[
https://issues.apache.org/jira/browse/HDFS-15459?page=com.atlassian.jira.plugin.system.issuetabpanels:comment-tabpanel&focusedCommentId=17213359#comment-17213359
]
Ahmed Hussein commented on HDFS-15459:
--------------------------------------
The failure is related to {{StrippedBlockUtil.java}}.
I noticed the following issue for failing executions:
1- While Creating a file, an error happens in with the replicas
{code:bash}
2020-10-13 14:38:26,437 [IPC Server handler 2 on default port 18020] INFO
blockmanagement.BlockPlacementPolicy
(BlockPlacementPolicyDefault.java:chooseRandom(891)) - Not enough replicas was
chosen. Reason: {NODE_TOO_BUSY=4}
2020-10-13 14:38:26,438 [IPC Server handler 2 on default port 18020] WARN
blockmanagement.BlockPlacementPolicy
(BlockPlacementPolicyDefault.java:chooseTarget(471)) - Failed to place enough
replicas, still in need of 2 to reach 9 (unavailableStorages=[],
storagePolicy=BlockStoragePolicy{HOT:7, storageTypes=[DISK],
creationFallbacks=[], replicationFallbacks=[ARCHIVE]}, newBlock=true) For more
information, please enable DEBUG log level on
org.apache.hadoop.hdfs.server.blockmanagement.BlockPlacementPolicy and
org.apache.hadoop.net.NetworkTopology
2020-10-13 14:38:26,438 [IPC Server handler 2 on default port 18020] WARN
protocol.BlockStoragePolicy (BlockStoragePolicy.java:chooseStorageTypes(161)) -
Failed to place enough replicas: expected size is 2 but only 0 storage types
can be selected (replication=9, selected=[], unavailable=[DISK], removed=[DISK,
DISK], policy=BlockStoragePolicy{HOT:7, storageTypes=[DISK],
creationFallbacks=[], replicationFallbacks=[ARCHIVE]})
2020-10-13 14:38:26,438 [IPC Server handler 2 on default port 18020] WARN
blockmanagement.BlockPlacementPolicy
(BlockPlacementPolicyDefault.java:chooseTarget(471)) - Failed to place enough
replicas, still in need of 2 to reach 9 (unavailableStorages=[DISK],
storagePolicy=BlockStoragePolicy{HOT:7, storageTypes=[DISK],
creationFallbacks=[], replicationFallbacks=[ARCHIVE]}, newBlock=true) All
required storage types are unavailable: unavailableStorages=[DISK],
storagePolicy=BlockStoragePolicy{HOT:7, storageTypes=[DISK],
creationFallbacks=[], replicationFallbacks=[ARCHIVE]}
2020-10-13 14:38:26,446 [Listener at localhost/65076] WARN
hdfs.DFSOutputStream (DFSStripedOutputStream.java:allocateNewBlock(531)) -
Cannot allocate parity block(index=7, policy=RS-6-3-1024k). Exclude nodes=[].

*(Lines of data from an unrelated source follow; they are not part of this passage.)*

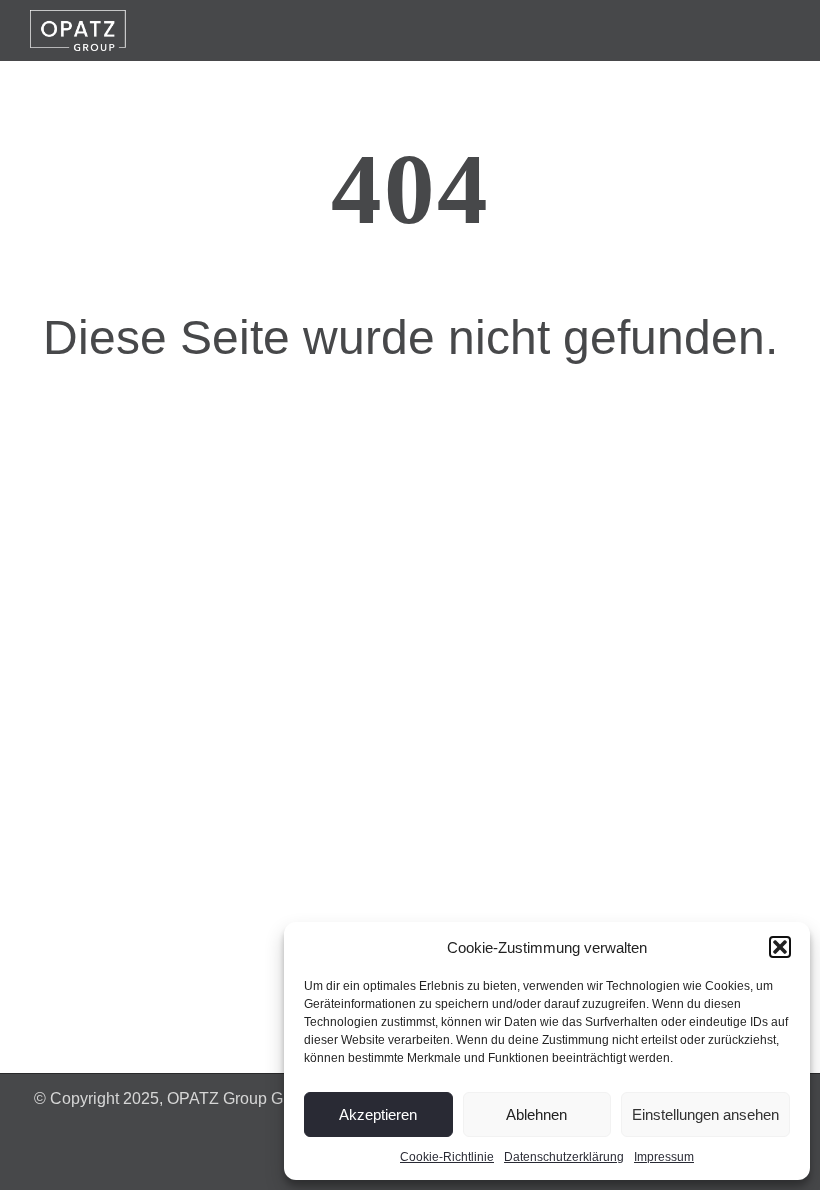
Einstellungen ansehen (705, 1114)
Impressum (664, 1157)
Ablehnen (536, 1114)
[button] (780, 947)
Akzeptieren (378, 1114)
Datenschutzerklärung (564, 1157)
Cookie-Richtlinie (447, 1157)
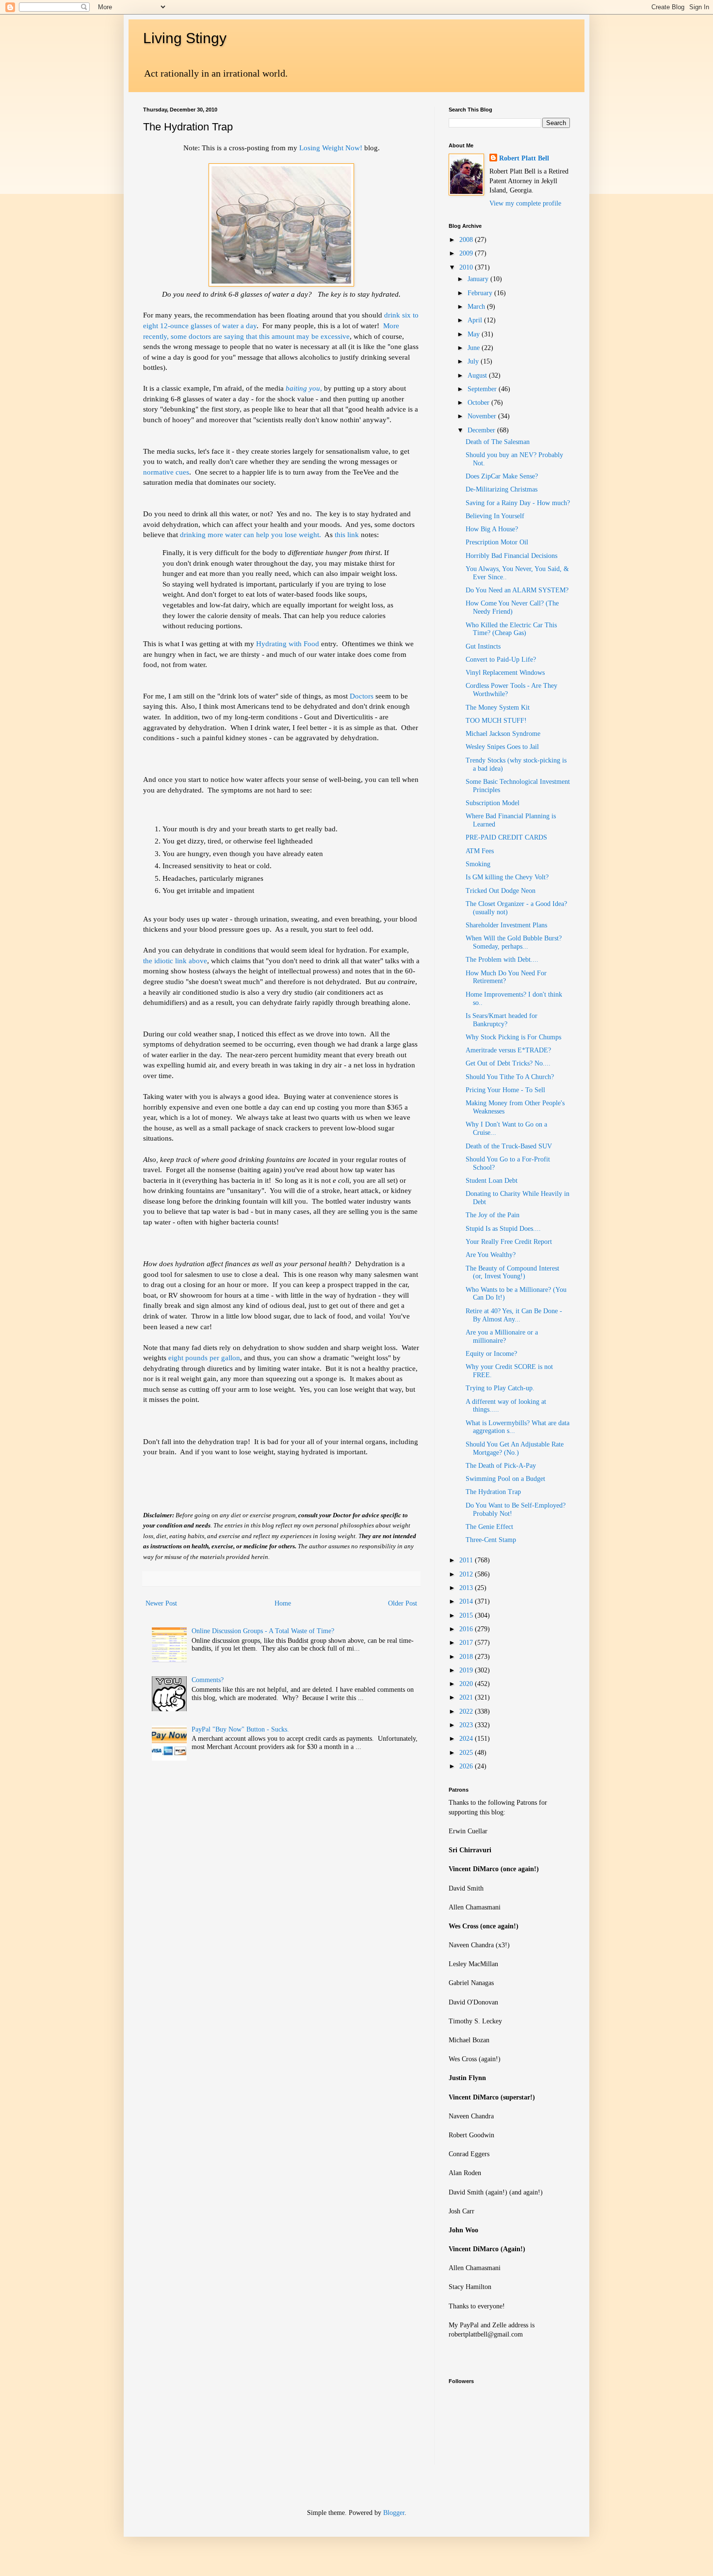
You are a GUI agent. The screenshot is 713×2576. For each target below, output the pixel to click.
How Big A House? (492, 529)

There may not be enough datanodes or racks. You can check if the cluster
topology supports the enabled erasure coding policies by running the command
'hdfs ec -verifyClusterSetup'.
2020-10-13 14:38:26,447 [Listener at localhost/65076] WARN
hdfs.DFSOutputStream (DFSStripedOutputStream.java:allocateNewBlock(531)) -
Cannot allocate parity block(index=8, policy=RS-6-3-1024k). Exclude nodes=[].
There may not be enough datanodes or racks. You can check if the cluster
topology supports the enabled erasure coding policies by running the command
'hdfs ec -verifyClusterSetup'.
{code}
2- some RBWs to be done. 7 replicas out of 9 will be created for each block.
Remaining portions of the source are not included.